▸ SOURCE DOCUMENT
━━━━━━━━━━━━━━━━
Globally, aluminium smelting consumes enormous volumes of electricity for a proportionally small share of economic output. Matching that demand to the world’s largest untapped renewable energy resource is both a global efficiency gain and offers long-term pathways to resilience and independence of fuel supply chain disruptions. It is an unprecedented transformation that will be a cornerstone of African green industrialisation, industrial decarbonisation and globally efficient renewable energy use and is necessary to stay on track towards global net zero by 2050. We have no time to lose.
1. Africa’s Industrial Opportunity: Processing Bauxite at the Source
Africa has the raw material, untapped Renewable Energy (RE) potential, and the workforce to become a global producer of green aluminium. Guinea realises 95–98% of African bauxite exports. Virtually all Africa-mined bauxite is exported unprocessed, primarily to China, where it is refined into alumina and smelted into aluminium using fossil-intensive energy systems.
This pattern replicates across extractive industries continent-wide: Africa exports the raw commodity and forfeits the industrial value. In aluminium, the value multiplication is stark. Africa’s bauxite exports generate approximately $9.2 billion per year. Retaining the refining and smelting steps on the continent would increase that figure to nearly $83.7 billion — a ninefold increase.
New jobs, new value, new capability
Processing all bauxite exported from Africa into green aluminium would:
- Generate ~240,000 permanent operational jobs, with 63% driven by RE operation, and ~1.8 million construction job-years, split roughly equally between industrial facility build-out and the renewable energy infrastructure that powers it.
━━━━━━━━━━━━━━━━
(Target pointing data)

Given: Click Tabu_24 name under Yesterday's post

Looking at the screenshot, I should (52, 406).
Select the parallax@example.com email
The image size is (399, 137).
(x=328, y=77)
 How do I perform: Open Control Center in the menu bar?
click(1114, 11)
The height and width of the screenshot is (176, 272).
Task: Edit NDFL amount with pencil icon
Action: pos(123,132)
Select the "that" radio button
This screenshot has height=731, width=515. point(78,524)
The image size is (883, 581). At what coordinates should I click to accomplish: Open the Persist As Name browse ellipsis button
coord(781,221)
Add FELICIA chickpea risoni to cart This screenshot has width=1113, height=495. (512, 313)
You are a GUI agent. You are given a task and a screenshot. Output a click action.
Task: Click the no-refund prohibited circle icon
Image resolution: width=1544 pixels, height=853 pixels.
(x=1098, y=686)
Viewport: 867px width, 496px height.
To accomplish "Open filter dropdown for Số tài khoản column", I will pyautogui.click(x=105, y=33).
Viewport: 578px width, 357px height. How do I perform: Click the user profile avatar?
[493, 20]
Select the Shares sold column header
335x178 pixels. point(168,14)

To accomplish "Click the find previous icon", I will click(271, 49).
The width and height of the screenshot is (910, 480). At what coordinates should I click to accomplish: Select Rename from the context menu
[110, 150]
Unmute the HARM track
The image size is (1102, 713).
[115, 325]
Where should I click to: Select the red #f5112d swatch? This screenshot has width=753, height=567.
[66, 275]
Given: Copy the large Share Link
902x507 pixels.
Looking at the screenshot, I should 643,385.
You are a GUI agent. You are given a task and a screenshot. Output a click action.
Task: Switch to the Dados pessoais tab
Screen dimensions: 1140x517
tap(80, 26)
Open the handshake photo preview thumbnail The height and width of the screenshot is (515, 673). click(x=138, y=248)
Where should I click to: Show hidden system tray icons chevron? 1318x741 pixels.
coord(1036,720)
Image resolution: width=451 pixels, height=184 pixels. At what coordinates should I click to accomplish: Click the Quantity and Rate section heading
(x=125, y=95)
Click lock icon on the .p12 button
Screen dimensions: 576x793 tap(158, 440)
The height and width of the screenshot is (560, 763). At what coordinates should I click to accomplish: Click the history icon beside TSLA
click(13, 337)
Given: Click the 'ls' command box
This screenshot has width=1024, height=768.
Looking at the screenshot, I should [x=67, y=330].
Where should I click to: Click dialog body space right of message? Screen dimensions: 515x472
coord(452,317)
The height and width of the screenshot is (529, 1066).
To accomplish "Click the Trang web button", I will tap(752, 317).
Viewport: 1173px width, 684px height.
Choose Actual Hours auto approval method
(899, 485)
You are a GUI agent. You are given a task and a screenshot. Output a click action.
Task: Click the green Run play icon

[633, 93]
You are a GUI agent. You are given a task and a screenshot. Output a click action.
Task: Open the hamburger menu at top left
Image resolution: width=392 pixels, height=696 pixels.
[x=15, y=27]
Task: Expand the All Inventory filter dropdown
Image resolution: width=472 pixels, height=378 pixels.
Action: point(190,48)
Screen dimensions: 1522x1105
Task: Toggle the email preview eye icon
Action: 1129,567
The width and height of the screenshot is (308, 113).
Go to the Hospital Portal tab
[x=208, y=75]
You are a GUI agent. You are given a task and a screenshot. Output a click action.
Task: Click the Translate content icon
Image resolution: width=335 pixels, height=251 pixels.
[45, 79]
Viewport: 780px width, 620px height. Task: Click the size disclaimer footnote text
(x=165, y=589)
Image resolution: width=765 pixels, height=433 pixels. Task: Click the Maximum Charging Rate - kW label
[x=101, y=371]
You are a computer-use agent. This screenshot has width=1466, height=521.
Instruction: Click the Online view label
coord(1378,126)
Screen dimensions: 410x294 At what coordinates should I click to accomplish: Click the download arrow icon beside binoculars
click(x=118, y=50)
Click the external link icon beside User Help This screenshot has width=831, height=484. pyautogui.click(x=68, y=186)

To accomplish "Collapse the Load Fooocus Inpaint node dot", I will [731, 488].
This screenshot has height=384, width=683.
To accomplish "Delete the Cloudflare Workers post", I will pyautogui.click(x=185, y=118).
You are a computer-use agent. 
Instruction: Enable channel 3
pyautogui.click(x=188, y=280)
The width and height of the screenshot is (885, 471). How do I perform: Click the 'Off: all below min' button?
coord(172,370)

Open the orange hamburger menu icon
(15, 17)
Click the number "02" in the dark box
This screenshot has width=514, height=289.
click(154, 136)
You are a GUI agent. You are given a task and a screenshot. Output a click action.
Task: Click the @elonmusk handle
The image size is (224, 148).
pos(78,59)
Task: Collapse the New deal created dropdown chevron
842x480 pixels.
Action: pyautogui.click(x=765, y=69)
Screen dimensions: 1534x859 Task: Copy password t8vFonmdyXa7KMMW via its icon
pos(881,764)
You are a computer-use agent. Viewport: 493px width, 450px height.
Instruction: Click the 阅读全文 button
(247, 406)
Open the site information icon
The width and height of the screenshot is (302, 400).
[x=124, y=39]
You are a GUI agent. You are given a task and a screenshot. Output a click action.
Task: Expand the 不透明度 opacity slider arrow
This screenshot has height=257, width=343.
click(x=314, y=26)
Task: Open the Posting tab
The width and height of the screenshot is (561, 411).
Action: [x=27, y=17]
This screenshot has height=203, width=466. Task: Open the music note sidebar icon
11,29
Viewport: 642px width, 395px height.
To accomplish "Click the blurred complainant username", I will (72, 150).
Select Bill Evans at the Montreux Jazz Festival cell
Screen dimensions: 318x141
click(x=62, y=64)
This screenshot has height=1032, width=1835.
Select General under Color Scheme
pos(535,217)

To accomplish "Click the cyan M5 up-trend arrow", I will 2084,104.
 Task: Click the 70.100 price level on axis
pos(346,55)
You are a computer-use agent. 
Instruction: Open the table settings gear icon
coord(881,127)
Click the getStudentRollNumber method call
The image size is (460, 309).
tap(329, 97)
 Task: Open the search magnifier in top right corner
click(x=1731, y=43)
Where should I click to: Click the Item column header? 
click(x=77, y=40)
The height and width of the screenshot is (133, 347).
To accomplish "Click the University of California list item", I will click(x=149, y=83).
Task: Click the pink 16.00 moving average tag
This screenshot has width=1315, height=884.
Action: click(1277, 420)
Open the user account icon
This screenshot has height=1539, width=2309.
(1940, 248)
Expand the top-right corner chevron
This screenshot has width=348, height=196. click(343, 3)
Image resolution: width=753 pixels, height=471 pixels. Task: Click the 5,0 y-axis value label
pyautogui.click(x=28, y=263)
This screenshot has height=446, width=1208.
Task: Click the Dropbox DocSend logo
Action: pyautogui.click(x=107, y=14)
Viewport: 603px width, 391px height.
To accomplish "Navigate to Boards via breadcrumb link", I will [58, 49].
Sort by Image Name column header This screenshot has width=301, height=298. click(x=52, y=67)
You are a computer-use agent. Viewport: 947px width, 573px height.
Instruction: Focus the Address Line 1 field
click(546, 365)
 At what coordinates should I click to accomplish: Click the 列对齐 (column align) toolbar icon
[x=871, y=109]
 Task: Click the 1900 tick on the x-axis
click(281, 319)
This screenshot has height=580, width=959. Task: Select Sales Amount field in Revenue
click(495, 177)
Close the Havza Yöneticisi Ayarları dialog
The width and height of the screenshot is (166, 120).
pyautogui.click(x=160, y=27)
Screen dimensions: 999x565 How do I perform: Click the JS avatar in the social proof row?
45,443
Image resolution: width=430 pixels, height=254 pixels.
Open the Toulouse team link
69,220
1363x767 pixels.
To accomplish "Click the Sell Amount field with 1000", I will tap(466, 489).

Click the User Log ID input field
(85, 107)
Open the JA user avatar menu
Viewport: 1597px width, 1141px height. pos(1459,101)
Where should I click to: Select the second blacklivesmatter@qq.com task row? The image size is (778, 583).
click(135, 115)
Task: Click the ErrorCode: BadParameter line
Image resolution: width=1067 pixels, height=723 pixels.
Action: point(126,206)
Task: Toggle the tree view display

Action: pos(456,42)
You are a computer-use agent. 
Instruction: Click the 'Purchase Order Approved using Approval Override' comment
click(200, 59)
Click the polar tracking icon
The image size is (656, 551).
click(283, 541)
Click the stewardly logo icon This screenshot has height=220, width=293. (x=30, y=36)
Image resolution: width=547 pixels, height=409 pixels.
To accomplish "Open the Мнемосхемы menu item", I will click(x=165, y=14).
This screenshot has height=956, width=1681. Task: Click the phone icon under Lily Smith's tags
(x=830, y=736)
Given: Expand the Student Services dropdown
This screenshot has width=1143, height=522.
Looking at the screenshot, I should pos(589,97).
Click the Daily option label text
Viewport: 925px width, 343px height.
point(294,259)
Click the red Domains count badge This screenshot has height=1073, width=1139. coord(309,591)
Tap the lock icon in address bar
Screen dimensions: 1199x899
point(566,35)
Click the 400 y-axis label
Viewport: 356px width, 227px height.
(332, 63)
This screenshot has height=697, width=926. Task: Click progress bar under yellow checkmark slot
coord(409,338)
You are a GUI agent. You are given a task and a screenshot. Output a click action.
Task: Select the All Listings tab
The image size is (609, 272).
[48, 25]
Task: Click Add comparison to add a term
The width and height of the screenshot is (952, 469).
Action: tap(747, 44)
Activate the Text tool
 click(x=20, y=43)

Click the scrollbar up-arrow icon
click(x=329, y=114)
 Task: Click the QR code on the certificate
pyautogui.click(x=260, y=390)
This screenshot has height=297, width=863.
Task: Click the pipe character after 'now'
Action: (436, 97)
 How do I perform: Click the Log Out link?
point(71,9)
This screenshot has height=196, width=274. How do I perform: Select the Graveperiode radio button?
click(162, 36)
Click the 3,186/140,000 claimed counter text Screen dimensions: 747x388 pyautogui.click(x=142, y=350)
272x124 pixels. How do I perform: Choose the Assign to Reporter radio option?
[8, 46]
━━━━━━━━━━━━━━━━
▸ GOAL 1
Can you transcribe the passage on African aluminium from "This pattern replicates" to "that powers it."?
▸ GOAL 2
Answer these questions from the passage on African aluminium, one per line:
(a) Which country accounts for 95–98% of African bauxite exports?
(b) About how much do Africa's bauxite exports generate per year?
(c) What share of the permanent operational jobs would be driven by RE operation?
▸ GOAL 3
Does each statement agree with the passage on African aluminium? Answer yes or no, quoting the words that decide it.
(a) Most bauxite mined in Africa is processed on the continent.
(b) The construction job-years would be split roughly equally between industrial facilities and renewable energy infrastructure.
(c) The passage ties the transformation to reaching global net zero by 2040.

▸ CORRECT ANSWER 1
This pattern replicates across extractive industries continent-wide: Africa exports the raw commodity and forfeits the industrial value. In aluminium, the value multiplication is stark. Africa’s bauxite exports generate approximately $9.2 billion per year. Retaining the refining and smelting steps on the continent would increase that figure to nearly $83.7 billion — a ninefold increase.
New jobs, new value, new capability
Processing all bauxite exported from Africa into green aluminium would:
- Generate ~240,000 permanent operational jobs, with 63% driven by RE operation, and ~1.8 million construction job-years, split roughly equally between industrial facility build-out and the renewable energy infrastructure that powers it.

▸ CORRECT ANSWER 2
(a) Guinea
(b) Approximately $9.2 billion
(c) 63%

▸ CORRECT ANSWER 3
(a) No: "Virtually all Africa-mined bauxite is exported unprocessed"
(b) Yes: "split roughly equally between industrial facility build-out and the renewable energy infrastructure that powers it"
(c) No: "necessary to stay on track towards global net zero by 2050"